Indeed, as various images presented throughout the talk—stones that look like books, the shape of snail shell reflecting in a spiral staircase–I found myself drawn deeper into the photographs, staring intently with new revelation. It became a fun, perceptual puzzle of visual recognition— “Ah, yes, the nest of a Gila Woodpecker does indeed resemble an actual old leather shoe from the 17th century you once saw pulled from a Dutch canal in the Netherlands!”
Purcell encourages this relationship; “when you look at something, and you see something else, go for it!” She, too, is still uncovering layered visual meanings that exist within the natural collections she documents.
She spoke eloquently of her collaboration with Stephen Jay Gould, paleontologist and essayist, which spanned decades. “I can read Stephen Jay Gould’s work because he makes you think you really have understood it—there is something about the way he writes that keeps you going…at least it did for me,” Purcell said, whose essays, inspired by her work, were read throughout the presentation by author Sven Birkerts.

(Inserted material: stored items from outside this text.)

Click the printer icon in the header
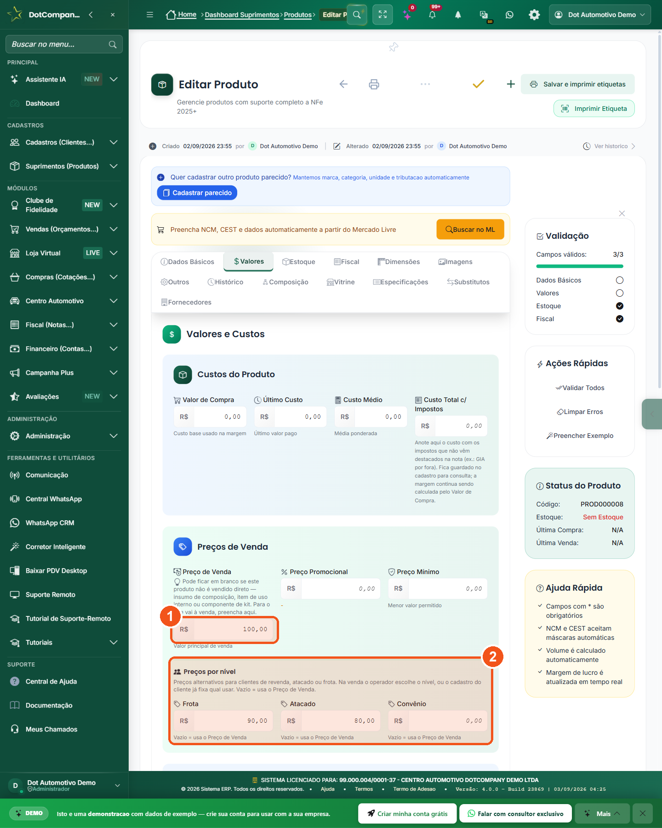662x828 pixels. tap(374, 84)
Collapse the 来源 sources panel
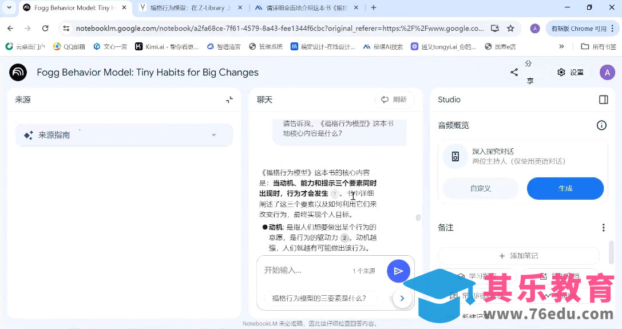The height and width of the screenshot is (329, 622). coord(229,100)
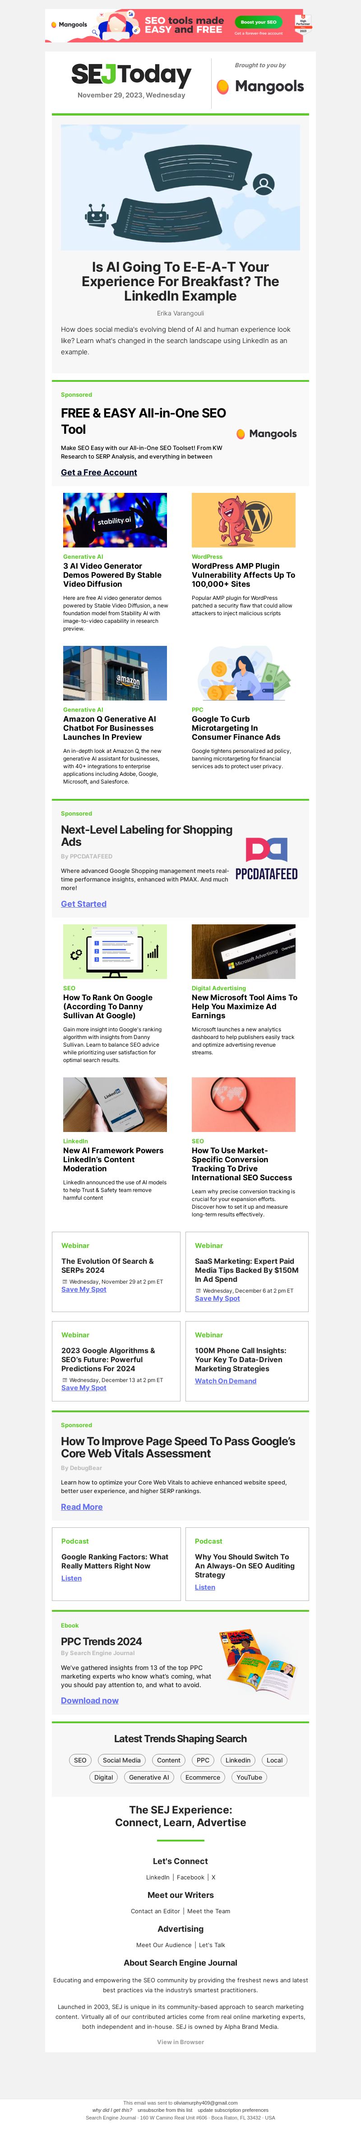Open the Amazon Q Generative AI headline
The height and width of the screenshot is (2129, 361).
pos(110,728)
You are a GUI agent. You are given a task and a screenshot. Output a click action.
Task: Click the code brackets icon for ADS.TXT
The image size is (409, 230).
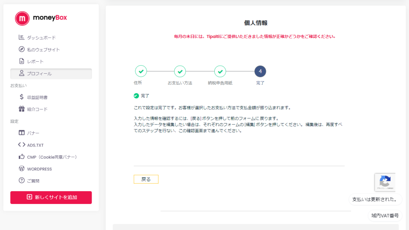22,145
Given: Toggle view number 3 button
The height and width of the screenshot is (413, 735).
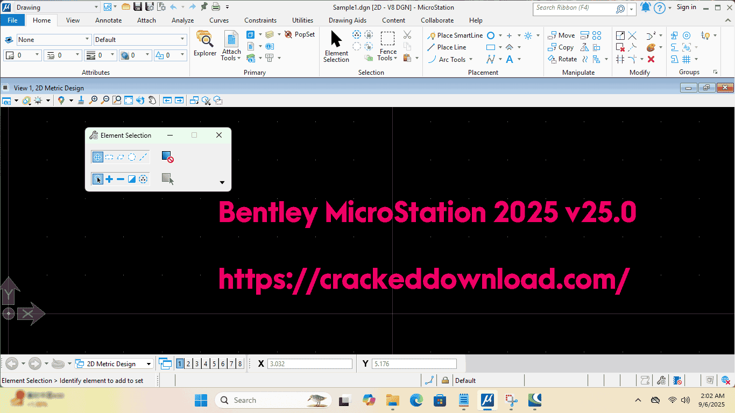Looking at the screenshot, I should click(x=197, y=364).
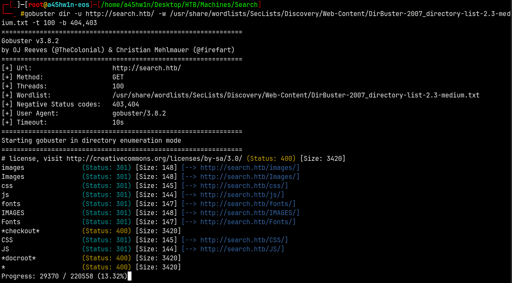
Task: Click the http://search.htb/IMAGES/ uppercase redirect link
Action: point(249,213)
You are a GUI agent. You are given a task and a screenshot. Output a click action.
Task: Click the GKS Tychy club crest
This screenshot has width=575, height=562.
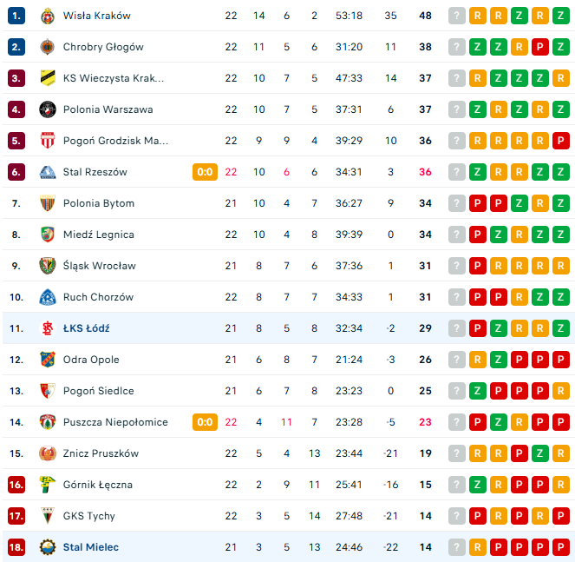point(48,516)
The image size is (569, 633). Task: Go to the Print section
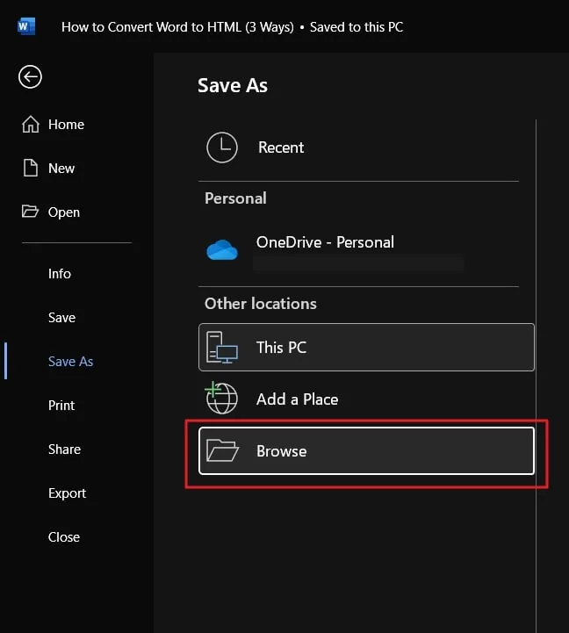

Purcell recounted meeting Gould for the first time following one of her shows—they became friends, and would eventually collaborate on three books, yet she held a deep admiration for Gould’s work years before meeting. While Gould has since passed away, through Purcell’s work his learned voice could be heard, his scholarly presence could be felt; they are a two-person symphony, his prose capturing the fragile soul of her striking photographs.
Purcell ‘s own musing on nature and art toward the closing of her lecture is illuminated as Birkerts reads Gould’s transcendent words– “science and art meld in continuity…things of nature to things of art; flesh to rock to paper to ink illustrates the embedding of mind and nature.”
On that lovely note, I excitedly await a future talk by Purcell to learn how she is continuing to beguile museum researchers, while fascinating us all.